私には分不相応としか思えないオーディションの話が舞い込んできたのだ。
「喜多嶋化粧品の『胡蝶』のイメージモデル?! 私が?」
社長の話によると、このオーディションは誰でも参加できる類のものではないらしい。オーディションへの参加を予定しているのは、業界屈指のモデルばかりであるという。
「そんなすごいオーディションに、なんで、私が???」
「さあ、なんでだろうなあ」
社長も困惑気味に首を捻る。
「なんにせよ、イメージモデルには選ばれなくても最終選考にまで残れれば、あのポール・ガロワのショーに出られる可能性だってある。ガロワのショーに出たモデルってだけでも、かなり箔がつくからな。この先の君の仕事にも、そして我が事務所の今後にも、良い影響があるに違いない。とにかく、このオーディションは参加することに意義がある。だめで元々だと思って、精一杯頑張ってこい」
……と、社長は、まるでオリンピックのようなことを言って、オーディションのための事前説明会に私を送り出したのだった。
説明会は喜多嶋紡績本社で行われることになっていた。
すごい顔ぶれが揃うオーディションだと事前に聞かされていたとおり、入り口で春瀬リナを見かけた。
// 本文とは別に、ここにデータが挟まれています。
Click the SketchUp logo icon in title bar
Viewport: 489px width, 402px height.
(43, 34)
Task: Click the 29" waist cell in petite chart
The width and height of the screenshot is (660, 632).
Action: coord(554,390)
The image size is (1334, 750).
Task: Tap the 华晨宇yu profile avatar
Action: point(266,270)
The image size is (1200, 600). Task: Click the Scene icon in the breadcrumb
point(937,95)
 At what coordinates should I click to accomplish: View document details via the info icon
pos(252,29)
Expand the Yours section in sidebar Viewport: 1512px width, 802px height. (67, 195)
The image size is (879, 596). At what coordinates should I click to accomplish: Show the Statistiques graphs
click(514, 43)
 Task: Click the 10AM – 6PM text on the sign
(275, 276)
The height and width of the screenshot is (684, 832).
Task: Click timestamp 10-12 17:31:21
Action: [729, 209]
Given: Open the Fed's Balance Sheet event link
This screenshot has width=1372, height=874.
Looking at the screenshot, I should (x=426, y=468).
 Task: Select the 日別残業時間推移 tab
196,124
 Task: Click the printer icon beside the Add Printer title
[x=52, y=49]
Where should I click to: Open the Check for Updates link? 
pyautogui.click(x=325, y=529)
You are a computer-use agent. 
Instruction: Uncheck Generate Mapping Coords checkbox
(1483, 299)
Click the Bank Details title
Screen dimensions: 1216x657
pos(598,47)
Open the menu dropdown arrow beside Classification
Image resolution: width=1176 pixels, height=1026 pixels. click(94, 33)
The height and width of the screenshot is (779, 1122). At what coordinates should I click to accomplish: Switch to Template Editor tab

春瀬リナは、ショーに雑誌にCMにと、今、引っ張りだこのモデルである。彼女とは、デビューした年も最初に自分の写真が載った雑誌も、一緒だったはずだ。年下ならば、『今はチヤホヤされてるけどね、そのうちあんたも私と同じように落ち目になるのよ』なんて憎まれ口のひとつも叩きたくなるものの、あいにく彼女は私よりも年上である。
(やっぱり、身長が高いと得なんだろうな)
まるで水の中を行くように優雅に歩いている春瀬リナを、私は羨ましく思った。背の高い人は、それだけで得だ。人目を引くし、洋服もスラリとかっこよく着こなせる。わたしみたいなチビのチンチクリンのモデルは、始めから不利なのだ。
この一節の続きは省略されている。